Saved data entries:
%%

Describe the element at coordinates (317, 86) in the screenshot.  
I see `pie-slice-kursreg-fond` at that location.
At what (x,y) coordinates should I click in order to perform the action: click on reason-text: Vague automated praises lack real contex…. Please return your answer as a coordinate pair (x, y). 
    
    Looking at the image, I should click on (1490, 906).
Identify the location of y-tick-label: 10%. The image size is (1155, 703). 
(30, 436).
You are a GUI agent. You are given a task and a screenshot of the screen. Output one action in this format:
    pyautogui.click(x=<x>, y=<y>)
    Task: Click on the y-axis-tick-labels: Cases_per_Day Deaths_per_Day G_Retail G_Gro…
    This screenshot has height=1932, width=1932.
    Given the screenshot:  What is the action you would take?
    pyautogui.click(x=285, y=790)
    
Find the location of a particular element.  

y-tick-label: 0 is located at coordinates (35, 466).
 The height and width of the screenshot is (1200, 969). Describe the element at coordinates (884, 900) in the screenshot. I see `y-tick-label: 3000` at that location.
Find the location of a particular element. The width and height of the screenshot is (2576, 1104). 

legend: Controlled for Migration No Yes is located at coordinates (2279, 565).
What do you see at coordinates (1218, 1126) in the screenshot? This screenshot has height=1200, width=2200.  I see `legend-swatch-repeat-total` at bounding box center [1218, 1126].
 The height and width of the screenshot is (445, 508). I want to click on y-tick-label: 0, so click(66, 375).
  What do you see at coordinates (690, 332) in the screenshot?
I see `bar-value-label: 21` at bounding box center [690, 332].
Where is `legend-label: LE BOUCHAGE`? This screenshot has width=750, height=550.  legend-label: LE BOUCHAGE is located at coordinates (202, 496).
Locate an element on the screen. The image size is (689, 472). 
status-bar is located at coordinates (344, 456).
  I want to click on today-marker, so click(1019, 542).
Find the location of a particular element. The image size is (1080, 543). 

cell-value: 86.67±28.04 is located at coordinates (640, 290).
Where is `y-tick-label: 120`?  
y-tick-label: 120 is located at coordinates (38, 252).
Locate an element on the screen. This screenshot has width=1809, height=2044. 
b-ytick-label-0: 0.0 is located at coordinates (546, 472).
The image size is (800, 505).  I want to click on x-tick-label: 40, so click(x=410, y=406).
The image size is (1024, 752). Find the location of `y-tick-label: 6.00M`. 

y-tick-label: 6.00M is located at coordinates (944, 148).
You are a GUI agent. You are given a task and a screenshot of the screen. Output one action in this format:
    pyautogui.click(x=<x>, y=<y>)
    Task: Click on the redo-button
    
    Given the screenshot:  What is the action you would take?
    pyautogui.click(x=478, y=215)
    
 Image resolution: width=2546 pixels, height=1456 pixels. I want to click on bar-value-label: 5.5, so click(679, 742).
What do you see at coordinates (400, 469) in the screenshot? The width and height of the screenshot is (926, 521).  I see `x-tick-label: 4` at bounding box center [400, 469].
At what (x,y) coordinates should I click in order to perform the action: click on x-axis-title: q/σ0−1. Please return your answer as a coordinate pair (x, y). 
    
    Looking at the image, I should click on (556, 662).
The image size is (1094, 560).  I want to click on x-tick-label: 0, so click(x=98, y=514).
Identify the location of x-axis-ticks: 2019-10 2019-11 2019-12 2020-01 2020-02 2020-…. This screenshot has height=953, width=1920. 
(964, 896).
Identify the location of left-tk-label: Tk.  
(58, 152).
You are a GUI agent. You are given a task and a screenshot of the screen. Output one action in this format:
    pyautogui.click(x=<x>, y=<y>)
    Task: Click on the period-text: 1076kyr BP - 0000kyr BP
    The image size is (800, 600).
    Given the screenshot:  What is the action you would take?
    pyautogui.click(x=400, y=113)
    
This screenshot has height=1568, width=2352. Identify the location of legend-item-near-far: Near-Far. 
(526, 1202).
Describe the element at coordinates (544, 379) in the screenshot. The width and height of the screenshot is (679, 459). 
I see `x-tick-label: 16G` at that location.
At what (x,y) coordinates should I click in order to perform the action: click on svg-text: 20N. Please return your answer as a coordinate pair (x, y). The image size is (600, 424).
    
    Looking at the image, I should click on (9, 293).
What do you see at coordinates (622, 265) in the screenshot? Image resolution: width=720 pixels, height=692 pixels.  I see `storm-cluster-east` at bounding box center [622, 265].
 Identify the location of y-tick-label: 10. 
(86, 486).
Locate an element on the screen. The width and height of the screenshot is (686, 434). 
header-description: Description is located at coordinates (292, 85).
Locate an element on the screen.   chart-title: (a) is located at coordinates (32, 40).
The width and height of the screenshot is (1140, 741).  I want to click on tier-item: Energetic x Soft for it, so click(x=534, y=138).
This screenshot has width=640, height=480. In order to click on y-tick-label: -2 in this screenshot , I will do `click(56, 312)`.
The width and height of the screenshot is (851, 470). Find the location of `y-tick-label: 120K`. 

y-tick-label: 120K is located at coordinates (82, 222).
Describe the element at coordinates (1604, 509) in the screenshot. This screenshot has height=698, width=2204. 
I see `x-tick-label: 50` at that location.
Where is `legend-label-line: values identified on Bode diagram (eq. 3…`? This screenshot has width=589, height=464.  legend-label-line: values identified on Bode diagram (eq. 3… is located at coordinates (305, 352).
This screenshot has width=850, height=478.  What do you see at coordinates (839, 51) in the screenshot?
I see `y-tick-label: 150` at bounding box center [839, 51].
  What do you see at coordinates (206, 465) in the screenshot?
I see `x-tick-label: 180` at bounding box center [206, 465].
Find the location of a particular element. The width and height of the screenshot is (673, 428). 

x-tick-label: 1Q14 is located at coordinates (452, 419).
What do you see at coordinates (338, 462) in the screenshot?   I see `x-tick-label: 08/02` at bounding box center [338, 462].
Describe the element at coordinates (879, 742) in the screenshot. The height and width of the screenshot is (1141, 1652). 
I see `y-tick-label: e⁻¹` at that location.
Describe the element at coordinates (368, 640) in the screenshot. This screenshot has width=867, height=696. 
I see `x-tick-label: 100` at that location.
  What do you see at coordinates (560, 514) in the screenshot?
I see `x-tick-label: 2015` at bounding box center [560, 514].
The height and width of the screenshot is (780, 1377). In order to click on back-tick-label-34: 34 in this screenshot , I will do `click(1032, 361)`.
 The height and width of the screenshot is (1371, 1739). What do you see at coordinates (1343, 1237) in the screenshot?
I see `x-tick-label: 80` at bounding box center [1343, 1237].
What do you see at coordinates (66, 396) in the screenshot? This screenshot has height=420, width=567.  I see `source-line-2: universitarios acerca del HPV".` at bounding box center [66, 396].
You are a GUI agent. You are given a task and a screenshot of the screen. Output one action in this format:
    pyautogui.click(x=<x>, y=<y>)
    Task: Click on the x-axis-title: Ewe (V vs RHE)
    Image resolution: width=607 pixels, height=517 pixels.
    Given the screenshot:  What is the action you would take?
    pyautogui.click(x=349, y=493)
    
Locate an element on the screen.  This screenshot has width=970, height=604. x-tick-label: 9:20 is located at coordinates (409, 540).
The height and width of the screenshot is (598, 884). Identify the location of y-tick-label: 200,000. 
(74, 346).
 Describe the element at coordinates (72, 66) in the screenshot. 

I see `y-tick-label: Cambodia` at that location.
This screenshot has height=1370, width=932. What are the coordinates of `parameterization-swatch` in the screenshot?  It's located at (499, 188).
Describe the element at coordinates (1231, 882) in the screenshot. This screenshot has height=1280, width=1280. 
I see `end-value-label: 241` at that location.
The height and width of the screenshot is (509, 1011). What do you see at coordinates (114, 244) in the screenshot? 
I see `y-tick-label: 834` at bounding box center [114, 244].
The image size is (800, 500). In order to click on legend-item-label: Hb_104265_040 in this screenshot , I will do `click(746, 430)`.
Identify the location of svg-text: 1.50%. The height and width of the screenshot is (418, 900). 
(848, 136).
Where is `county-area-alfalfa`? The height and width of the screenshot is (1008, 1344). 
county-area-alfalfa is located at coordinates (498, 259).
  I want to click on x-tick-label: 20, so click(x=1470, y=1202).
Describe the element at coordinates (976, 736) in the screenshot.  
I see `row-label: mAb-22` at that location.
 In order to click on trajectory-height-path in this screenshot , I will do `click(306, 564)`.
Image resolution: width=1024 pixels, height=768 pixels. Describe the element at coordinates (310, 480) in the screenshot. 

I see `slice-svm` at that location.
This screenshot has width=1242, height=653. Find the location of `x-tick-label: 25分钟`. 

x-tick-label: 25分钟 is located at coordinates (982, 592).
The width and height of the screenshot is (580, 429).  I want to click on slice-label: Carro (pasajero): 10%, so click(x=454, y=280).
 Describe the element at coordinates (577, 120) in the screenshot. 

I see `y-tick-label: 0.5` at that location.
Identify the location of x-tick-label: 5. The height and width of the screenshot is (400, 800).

%%

Problem to work on:
Starting at the line that contains "The image size is (1024, 752)." and ending at the line that contains "y-tick-label: 6.00M is", write those lines again with "image size" renamed to "screenshot size" and everything else unchanged.

The completed task:
The screenshot size is (1024, 752). Find the location of `y-tick-label: 6.00M`. 

y-tick-label: 6.00M is located at coordinates (944, 148).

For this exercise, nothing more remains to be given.